▶ _Problems and tasks_
• a. Copy everything in the cockapoo puppy thread from "## Nadhak (Jun" down to "through this forum!", word for word.
• b. Carry on writing the cockapoo puppy thread from its final line onward.

──────── Extract provided ────────

# For Daisy's mummy (or maybe Amber)



## curt3007 (May 28, 2011)

Some pics we have taken when we visited Cream pup is the other boy in the litter


----------



## kendal (Jul 16, 2009)

awww, she is a wee dot compaird to George.


----------



## curt3007 (May 28, 2011)

some more but not sure which one is Daisy


----------



## M&M's mummy (Jul 12, 2011)

awww cuties 

Are these SYML cockapoos?


----------



## curt3007 (May 28, 2011)

think the first pic is George and his other sister as Daisy has more white on her head


----------



## kendal (Jul 16, 2009)

i think she is in all the photos bar the last one


----------



## curt3007 (May 28, 2011)

M&M's mummy said:


> awww cuties
> 
> Are these SYML cockapoos?


yes they are


----------



## M&M's mummy (Jul 12, 2011)

curt3007 said:


> yes they are


Who is the daddy?


----------



## curt3007 (May 28, 2011)

M&M's mummy said:


> Who is the daddy?


Zac on her website


----------



## M&M's mummy (Jul 12, 2011)

curt3007 said:


> Zac on her website


 Should have know it was Zac - Mr super stud


----------



## curt3007 (May 28, 2011)

M&M's mummy said:


> Should have know it was Zac - Mr super stud


Yep thats him, is there a problem


----------



## Nadhak (Jun 4, 2011)

LOl @ Jayne - don't panic her M&M's mummy!
Zac is Treacle's daddy too - he does a good job - we have a very healthy fun loving puppy!
Hope Daisy / Amber and George get together in the future - I would love to know a brother or sister of Treacles' and keep in touch through this forum!


----------



## JoJo (Mar 2, 2011)

Jayne lovely pics as always .... GG & AA or DD are going to add even more beauty to this forum .... xxx


----------



## ali-s.j. (Jun 6, 2011)

Oh Jayne, what are you like!


----------



## M&M's mummy (Jul 12, 2011)

curt3007 said:


> Yep thats him, is there a problem


Why would there be a problem 

After all my Milly is a SYML dog and her dad is Zac .

( have mentioned a few times on the forum that she is half sister to two of Kendals girls)


----------



## kendal (Jul 16, 2009)

M&M's mummy said:


> Why would there be a problem
> 
> After all my Milly is a SYML dog and her dad is Zac .
> 
> ( have mentioned a few times on the forum that she is half sister to two of Kendals girls)


lol Jayne is a worrier, i think we descussed it on another thread lol


----------



## wilfiboy (Sep 18, 2010)

Lovely pics Jayne .... you just need to get that boy home now so you can chill and enjoy him lol


----------



## curt3007 (May 28, 2011)

M&M's mummy said:


> Why would there be a problem
> 
> After all my Milly is a SYML dog and her dad is Zac .
> 
> ( have mentioned a few times on the forum that she is half sister to two of Kendals girls)

──────── Stored rows ────────

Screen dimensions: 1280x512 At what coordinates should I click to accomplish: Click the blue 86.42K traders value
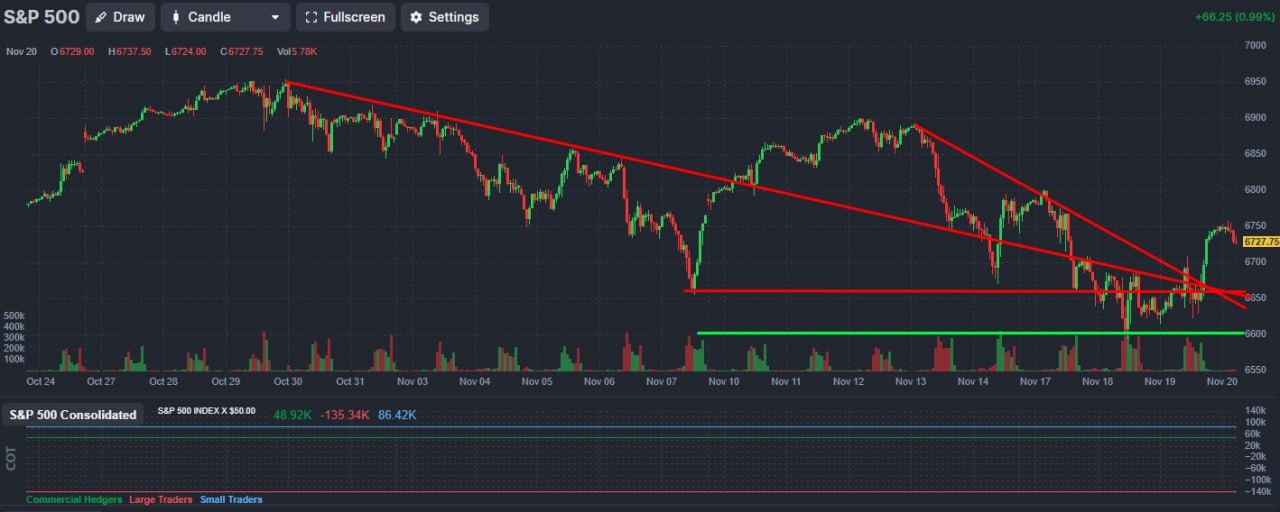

────────
──────── Stored rows ────────

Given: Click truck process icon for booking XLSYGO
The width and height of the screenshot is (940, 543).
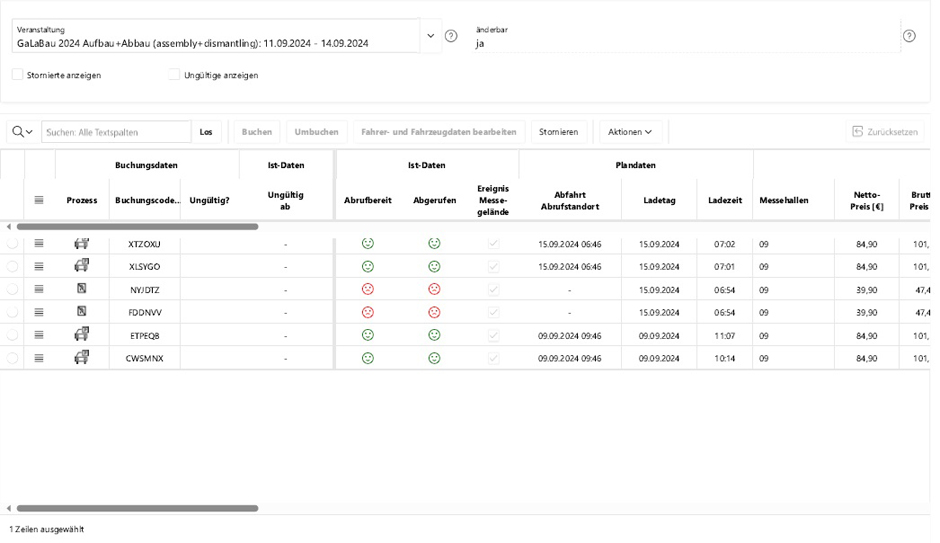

────────

▶ _In response_
• a.
## Nadhak (Jun 4, 2011)

LOl @ Jayne - don't panic her M&M's mummy!
Zac is Treacle's daddy too - he does a good job - we have a very healthy fun loving puppy!
Hope Daisy / Amber and George get together in the future - I would love to know a brother or sister of Treacles' and keep in touch through this forum!

• b.
Aw that's wonderful, just that I had a panic, you will see from some previous posts that I am a bit of a worrier


----------



## curt3007 (May 28, 2011)

M&M's mummy said:


> Why would there be a problem
> 
> After all my Milly is a SYML dog and her dad is Zac .
> 
> ( have mentioned a few times on the forum that she is half sister to two of Kendals girls)


Think there were 2 zac's, from what Kendal has said in the past, zac and zack. Current zack (however it is spelt ) had the other zac(how ever it is spelt again) as his dad
George is half brother then


----------



## curt3007 (May 28, 2011)

kendal said:


> lol Jayne is a worrier, i think we descussed it on another thread lol


Lol sure am Kendal


----------



## curt3007 (May 28, 2011)

kendal said:


> i think she is in all the photos bar the last one


yeah just checked with pic that Michelle posted and think you are right, well spotted


----------



## M&M's mummy (Jul 12, 2011)

curt3007 said:


> Think there were 2 zac's, from what Kendal has said in the past, zac and zack. Current zack (however it is spelt ) had the other zac(how ever it is spelt again) as his dad
> George is half brother then


Oh didn't know that!! Milly's Dad is Zack the one that is on the site now.

Now know a few that have him as a daddy. Instead of a cockapoo meet we shoud have a Zack the daddy meet 

My Milly is a cavapoo but looks a lot like Kendals Echo.


----------



## curt3007 (May 28, 2011)

M&M's mummy said:


> Oh didn't know that!! Milly's Dad is Zack the one that is on the site now.
> 
> Now know a few that have him as a daddy. Instead of a cockapoo meet we shoud have a Zack the daddy meet
> 
> My Milly is a cavapoo but looks a lot like Kendals Echo.


George is Milly's half sister then.


----------



## kendal (Jul 16, 2009)

Zack(black poodle) is Gypsy and Incas dad he is also the dad to Echo and Deltas Zac's (apricot & white poodle) dad 


Zack (dad)
(pups) 
Gypsy 
Inca 
Zack (dad)
(pups)
Echo 
Delta 
Millie 
etc 



lol my attempt at a family tree lol hope it comes across right.


----------



## curt3007 (May 28, 2011)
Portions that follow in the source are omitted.